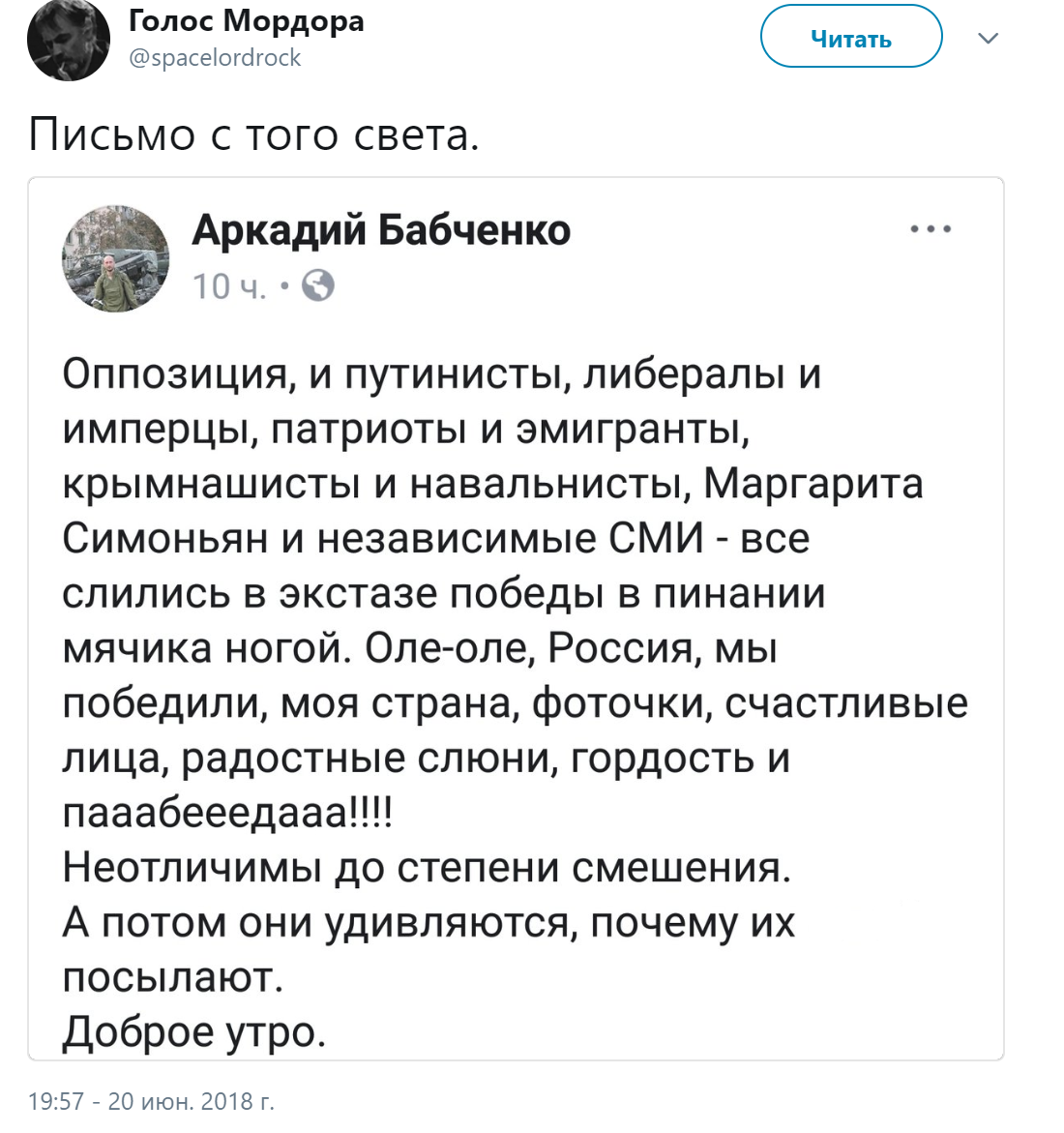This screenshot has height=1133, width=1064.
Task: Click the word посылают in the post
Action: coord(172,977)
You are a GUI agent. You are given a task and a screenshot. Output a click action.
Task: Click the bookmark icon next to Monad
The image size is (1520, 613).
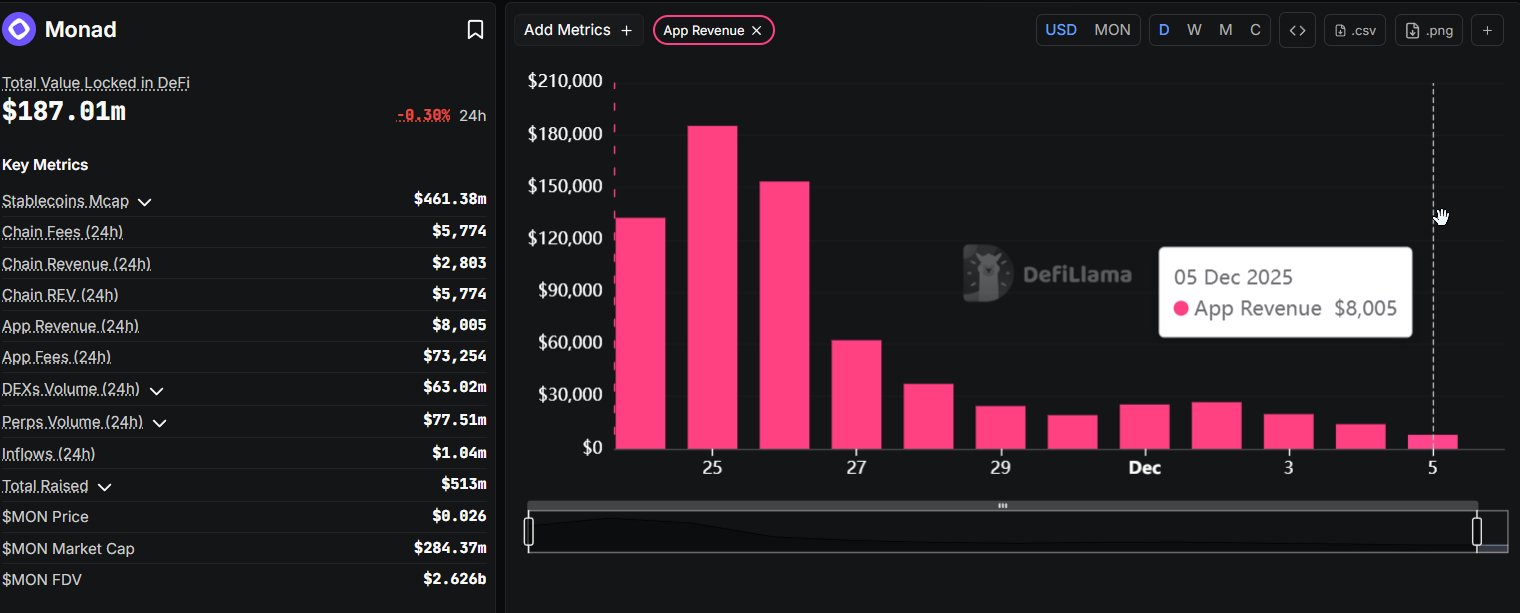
+ + + +
> [STATED GOAL]:
Copy every line of the material above word for word, omitting the pictures.

> [RESPONSE BELOW]:
This screenshot has height=1133, width=1064.
Task: Click the word посылают in the post
Action: coord(172,977)
You are a GUI agent. You are given a task and a screenshot. Output a click action.
Task: Click the bookmark icon next to Monad
The image size is (1520, 613).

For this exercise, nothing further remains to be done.